En las redacciones, los cronistas policiales no se ponen de acuerdo. Algunos le llaman “justicia por mano propia”. Otros se refieren al hecho como “linchamiento”. Incluso al superar el quinto caso publicado en menos de una semana por los diarios, ya empiezan a intervenir los colegas de otras secciones, que proponen darle una mirada más analítica al fenómeno. “¿Qué nos pasa a los argentinos?”, se preguntan y le trasladan el interrogante a los especialistas de turno, que nos revelan una verdad de Perogrullo: “la sociedad está violenta”, nos ofrecen como respuesta. Chocolate por la noticia.

Los cuatro hechos de Santa Fe alertaron sobre la peligrosa tendencia de vecinos que muelen a palos a los pibes que roban en las calles. Pero lo ocurrido en Palermo –Coronel Díaz y Charcas- les puso los pelos de punta a los mal llamados “medios nacionales”. Luego, otros dos episodios en la convulsionada Rosario y uno más registrado en Río Negro, completaron el alarmante listado.

Turbamultas enardecidas que en patota se envalentonan quitándose el odio y el estrés abalanzándose sobre escruchantes callejeros y moliéndolos a palos como si fueran bolsas de boxeo, sin siquiera verificar su grado de responsabilidad en el supuesto delito.

Y hoy todos estamos discutiendo qué carajo hacer para que no se desmadre todo y terminemos con centenares de Charles Bronsons por la calles pretendiendo vengar delitos sufridos en carne propia con otros crímenes aún más alevosos.

En la sociedad hay una fisura inmemorial que separa a los que tienen algo, de los que no tienen nada. La gente bien versus los guachines.

Unos se rodean de rejas, perros, alarmas, cámaras, muros con botellas rotas o alambres de seguridad, porque viven muertos de miedo y creen que pidiendo penas más duras van a terminar con la inseguridad.

Los otros son presentados convenientemente por el sistema que tiene que vender los adminículos para garantizar seguridad como los que te chorean y te matan por una campera. Esos seres indeseables, que no merecen ni justicia, viven en las villas, lejos de las normas de convivencia que propone una sociedad civilizada como la nuestra.

“Si el Estado no hace nada, tenemos que defendernos”, se autojustifican los que mataron a David Moreyra, el pibe de 18 años que murió luego de que una horda de vecinos del barrio Azcuénaga, en Rosario, lo molieran a golpes al sorprenderlo robándole la cartera a una chica que caminaba por la calle.

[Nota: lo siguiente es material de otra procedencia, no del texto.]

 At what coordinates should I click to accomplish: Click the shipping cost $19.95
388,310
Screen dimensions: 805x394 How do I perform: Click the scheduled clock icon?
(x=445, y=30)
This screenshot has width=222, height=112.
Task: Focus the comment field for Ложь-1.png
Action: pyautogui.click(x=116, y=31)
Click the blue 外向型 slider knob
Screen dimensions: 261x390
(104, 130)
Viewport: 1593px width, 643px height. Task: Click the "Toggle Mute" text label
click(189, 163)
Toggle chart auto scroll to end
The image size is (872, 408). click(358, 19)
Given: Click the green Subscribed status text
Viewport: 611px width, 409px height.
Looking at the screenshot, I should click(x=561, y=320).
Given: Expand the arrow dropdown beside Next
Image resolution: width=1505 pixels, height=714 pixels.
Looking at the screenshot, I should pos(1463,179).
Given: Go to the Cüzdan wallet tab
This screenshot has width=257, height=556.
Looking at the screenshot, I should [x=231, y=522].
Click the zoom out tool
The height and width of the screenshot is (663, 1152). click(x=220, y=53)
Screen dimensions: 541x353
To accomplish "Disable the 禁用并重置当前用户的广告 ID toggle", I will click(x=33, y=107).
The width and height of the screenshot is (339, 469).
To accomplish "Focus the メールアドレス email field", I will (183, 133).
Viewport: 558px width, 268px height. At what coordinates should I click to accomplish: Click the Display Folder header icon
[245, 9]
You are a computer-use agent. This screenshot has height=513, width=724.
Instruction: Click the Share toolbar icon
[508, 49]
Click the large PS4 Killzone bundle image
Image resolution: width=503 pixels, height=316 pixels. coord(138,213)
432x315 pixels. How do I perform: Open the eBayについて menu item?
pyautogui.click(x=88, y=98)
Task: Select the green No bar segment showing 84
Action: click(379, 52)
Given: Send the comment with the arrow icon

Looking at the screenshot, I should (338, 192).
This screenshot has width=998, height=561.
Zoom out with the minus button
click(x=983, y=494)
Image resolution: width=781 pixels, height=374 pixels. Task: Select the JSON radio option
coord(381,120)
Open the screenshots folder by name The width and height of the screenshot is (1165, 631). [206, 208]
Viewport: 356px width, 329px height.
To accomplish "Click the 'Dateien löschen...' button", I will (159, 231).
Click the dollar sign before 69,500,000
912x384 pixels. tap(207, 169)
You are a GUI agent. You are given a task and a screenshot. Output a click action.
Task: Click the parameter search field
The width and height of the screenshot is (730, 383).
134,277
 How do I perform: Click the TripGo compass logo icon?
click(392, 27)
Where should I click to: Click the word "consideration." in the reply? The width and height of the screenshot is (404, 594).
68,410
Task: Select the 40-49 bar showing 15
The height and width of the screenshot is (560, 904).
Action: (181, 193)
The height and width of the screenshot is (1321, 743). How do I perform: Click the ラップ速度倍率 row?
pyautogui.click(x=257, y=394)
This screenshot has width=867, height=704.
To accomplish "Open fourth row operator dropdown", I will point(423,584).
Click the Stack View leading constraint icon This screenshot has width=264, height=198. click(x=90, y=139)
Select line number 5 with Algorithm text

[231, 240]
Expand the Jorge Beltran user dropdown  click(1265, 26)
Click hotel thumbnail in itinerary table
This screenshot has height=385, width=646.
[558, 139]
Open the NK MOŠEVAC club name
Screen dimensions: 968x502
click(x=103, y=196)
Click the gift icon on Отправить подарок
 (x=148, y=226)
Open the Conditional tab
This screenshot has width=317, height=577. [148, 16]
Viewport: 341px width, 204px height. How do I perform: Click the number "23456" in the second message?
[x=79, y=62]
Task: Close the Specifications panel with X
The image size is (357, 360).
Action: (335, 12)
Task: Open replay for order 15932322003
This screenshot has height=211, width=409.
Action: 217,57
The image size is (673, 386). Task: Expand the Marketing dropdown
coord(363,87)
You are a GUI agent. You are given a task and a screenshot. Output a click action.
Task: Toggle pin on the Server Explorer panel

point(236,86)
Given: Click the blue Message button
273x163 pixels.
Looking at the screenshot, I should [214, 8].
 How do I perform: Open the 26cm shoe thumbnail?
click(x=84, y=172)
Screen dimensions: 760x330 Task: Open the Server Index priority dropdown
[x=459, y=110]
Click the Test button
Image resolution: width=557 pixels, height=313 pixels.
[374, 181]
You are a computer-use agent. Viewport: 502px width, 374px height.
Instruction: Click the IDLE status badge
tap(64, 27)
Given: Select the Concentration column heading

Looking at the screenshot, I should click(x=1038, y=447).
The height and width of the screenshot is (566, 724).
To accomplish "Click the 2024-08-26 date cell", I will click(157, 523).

No fue justicia por mano propia. Ni ajena. Fue un crimen atroz. Y su impunidad, lamentable pero inexorable, es una legitimación.

La repetición mediática de los hechos de inseguridad y el abordaje detallado de los aspectos más escabrosos y espeluznantes, colabora en la creación de un colectivo social fuertemente temeroso. Ese miedo hace que algunos sectores reaccionen en forma violenta sin censuras políticas ni morales ante estos hechos de inseguridad, sin darse cuenta de que la muerte es un costo desproporcionado que, además, no resuelve el problema.

Sufrir un delito provoca bronca y hasta ciertos sentimientos de venganza. Para evitar el linchamiento las sociedades hemos confiado en cierta legalidad delegando en el Estado la administración de justicia. Que exista ineficacia en la prestación de ese servicio, no nos habilita a decidir sobre la vida de quienes supuestamente atentan contra nuestros derechos.

Urge una revisión de la construcción de los lazos sociales que nos estamos dando, comprendiendo que los mayores afectados son aquellos que se encuentran en situación de pobreza y no visualizan en el horizonte una salida.